REGISTROS MOSTRAM 62 MORTOS APÓS MORTE DE PM

Apesar da contagem oficial de 56 mortos na operação Verão, os números publicados pela própria SSP (Secretaria de Segurança Pública), somados aos casos noticiados pela imprensa em março, mostram um número de mortes maior.

Foram ao menos 62 pessoas mortas por PMs em toda a Baixada Santista desde a morte do soldado Cosmo. Para chegar a esse número, a reportagem somou os registros oficiais de mortes por intervenção policial até o fim de fevereiro, publicados em site oficial, com o casos publicados pela imprensa após confirmação da SSP no mês de março.

Estão incluídas duas mortes que envolveram policiais de folga —sem as quais o número total de mortes continua acima da contagem oficial.

Sobre isso, a SSP afirmou "foram registradas 56 ocorrências de mortes caracterizadas como mortes decorrentes de intervenção policial (MDIPs) desde o dia 3 de fevereiro [mesma data usada como referência pela Folha] no âmbito da Operação Verão".

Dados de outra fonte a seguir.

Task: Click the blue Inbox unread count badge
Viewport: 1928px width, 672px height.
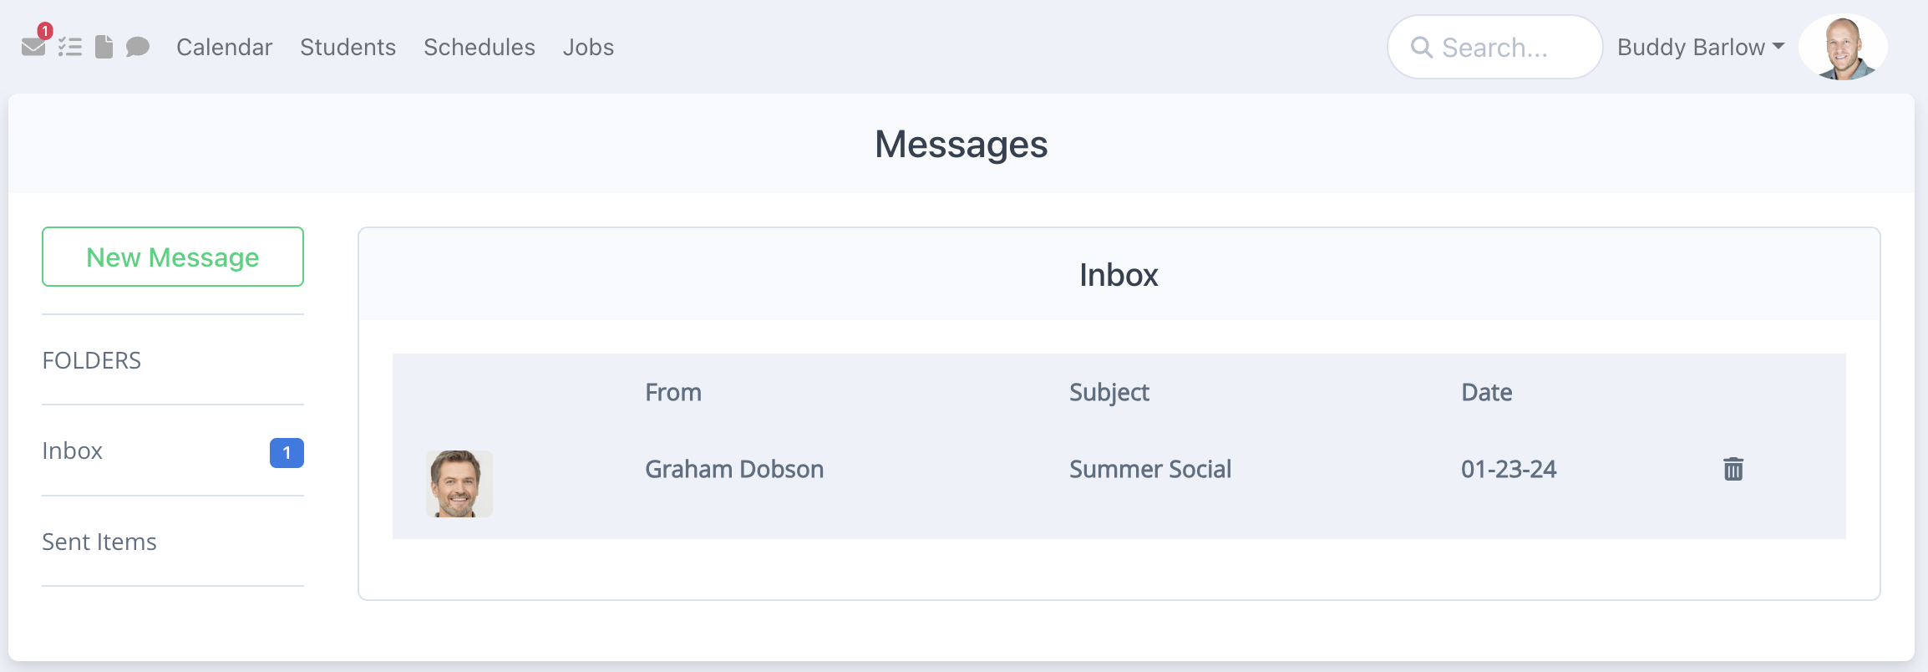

"Estas mortes foram ocasionadas pela reação dos suspeitos à ação das forças policiais no combate ao crime organizado e na proteção das pessoas. Todas as ocorrências dessa natureza são rigorosamente investigadas pelas polícias Civil e Militar, com a supervisão das respectivas corregedorias e o acompanhamento do Ministério Público e do Poder Judiciário", afirmou a secretaria. "Outros delitos registrados no período são apurados pelas respectivas unidades de polícia judiciária da região."